#### Document passage

--- start ---

Overall this story was a fun read as Loku kept appearing at odd intervals and making the most inappropriate suggestions and commentary. I would have loved to see more of him. This book is built for a certain audience and for those who love some romance in their stories, this story will scratch your itch nicely. As a fantasy reader primarily I was able to enjoy the story and not mind the romance as it's ensconced within the story neatly. The story does make Trouble out to be person ruled partially by her emotions but then from time to time she shows her mettle by doing things that make it root for her. Both the male leads are quintessential romantic lead material that showcase different personas for Trouble to be attracted to. I thought the author could have written them better but I would be interested to know how Romance readers find them to be.

The story doesn’t have many action sequences and but the climax does its best to compensate for that. There’s an end twist which surely sets up the next book nicely and that was a solid plus from a storytelling perspective. Drawbacks for this story are that this story focuses on romance solidly and that for fantasy readers that might jar their reading experience. The story also doesn’t quite expand on the world history and magic system. I don’t think that the author wanted to go that route but for most fantasy fans that might be where the book lacks quite a bit.

CONCLUSION: A Soul For Trouble was a fun read for me and I'll be interested to read the sequels to see where to the author takes the story. It focuses strongly on the romance but not entirely at the expense of the fantasy elements. Crista McHugh writes smoothly and injects enough energy into her story to keep the readers entertained. This was a solid 7.5 star read for me and I will be looking to read the sequels as well.


Q] Welcome to Fantasy Book Critic. For starters, please introduce yourself, tell us what inspired you to write and describe your journey to becoming a published author.

CMH: Thank you for having me! I’m Crista McHugh, an NYT bestselling author of fantasy and romance. I started writing when I was in high school, inspired by all the books I read and how I would add my own twists to them, but I really didn’t start writing for publication until I after I was done with med school and residency. I sold my first story in 2009 to a small press romance publisher, and I’ve been steadily publishing since then, both through publishers and self-publishing.

Q] Please talk to us about the inception of A Soul For Trouble? How did this story come to be? What was your inspiration for it?

CMH: A Soul For Trouble was born from a series of discussions in the fantasy forums of Absolute Write. I’d met some fabulous writers there, and one day, we were talking about souls residing in other bodies, and I got the idea of disembodied soul trapped in another person. But not just any soul—the soul of a chaos god.

Q] In A Soul For Trouble, you have elements of fantasy and romance mixing easily. What was your intent with the amalgamation of these genre elements?

CMH: I’d originally started out writing fantasy, but I wasn’t getting any nibbles on my book at that time. Meanwhile, I’d started writing (and selling) paranormal romance books to different publishers, so I started to incorporate more romantic elements into my fantasy stories. At the time I wrote A Soul For Trouble (2009), love triangles were huge, so I veered into that territory.

Q] Please tell us how you heard about the SPFBO contest and what motivated you to enter it.

CMH: Someone had posted at link to the contest, and I decided to see how ASFT would fare in fantasy contests. Its sequel, A Soul For Chaos, had already won multiple awards in romance contests, but there were so few fantasy contests that took self-published books.

Q] What were your expectations going into it and now that your title has been chosen for round 2, what are your thoughts?

--- end ---

#### Material for this exercise
--- start ---

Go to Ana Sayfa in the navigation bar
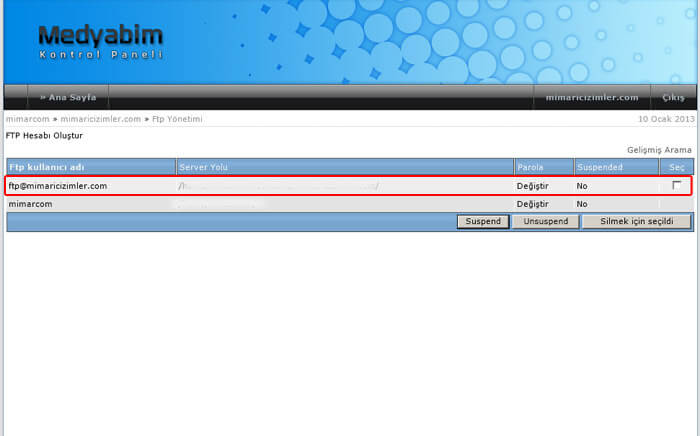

--- end ---
--- start ---

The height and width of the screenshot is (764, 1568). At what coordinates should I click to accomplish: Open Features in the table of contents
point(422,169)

--- end ---
--- start ---

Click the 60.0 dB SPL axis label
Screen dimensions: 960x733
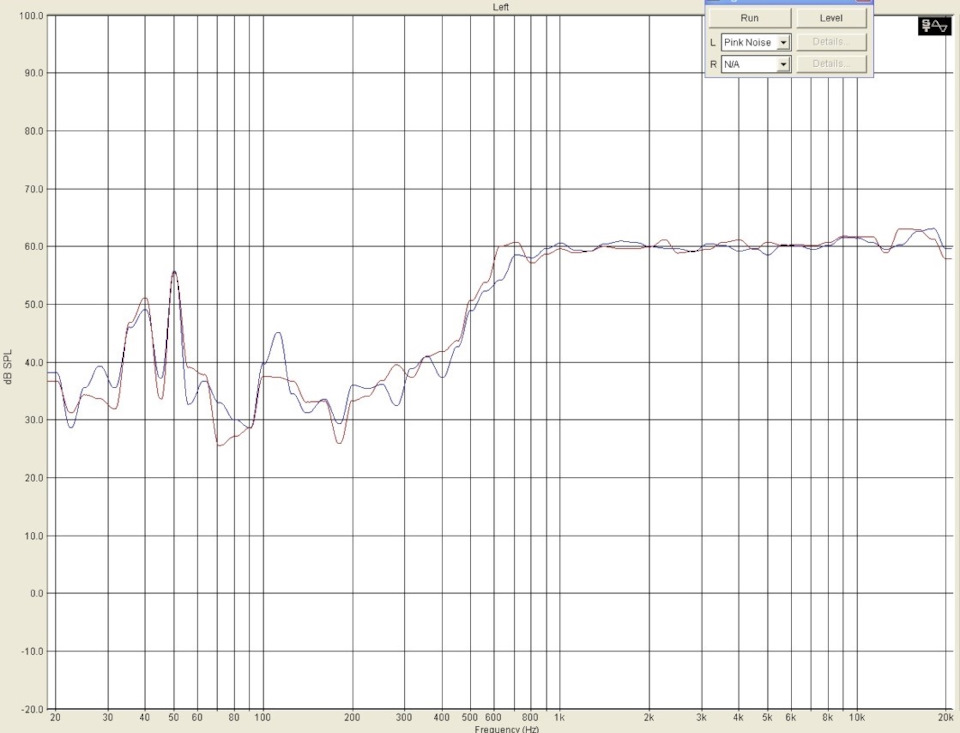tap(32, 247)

--- end ---

#### Jobs
**1.** Repeat the passage from the book review, from "CMH: Thank you" up to and including "inspiration for it?".
**2.** Please rewrite the listing from the line with "The height and" up to and including the line with "point(422,169)", changing "table of contents" to "sidebar menu" and leaving everything else unchanged. Give only those lines.

#### Solutions to the problems
**1.**
CMH: Thank you for having me! I’m Crista McHugh, an NYT bestselling author of fantasy and romance. I started writing when I was in high school, inspired by all the books I read and how I would add my own twists to them, but I really didn’t start writing for publication until I after I was done with med school and residency. I sold my first story in 2009 to a small press romance publisher, and I’ve been steadily publishing since then, both through publishers and self-publishing.

Q] Please talk to us about the inception of A Soul For Trouble? How did this story come to be? What was your inspiration for it?

**2.**
The height and width of the screenshot is (764, 1568). At what coordinates should I click to accomplish: Open Features in the sidebar menu
point(422,169)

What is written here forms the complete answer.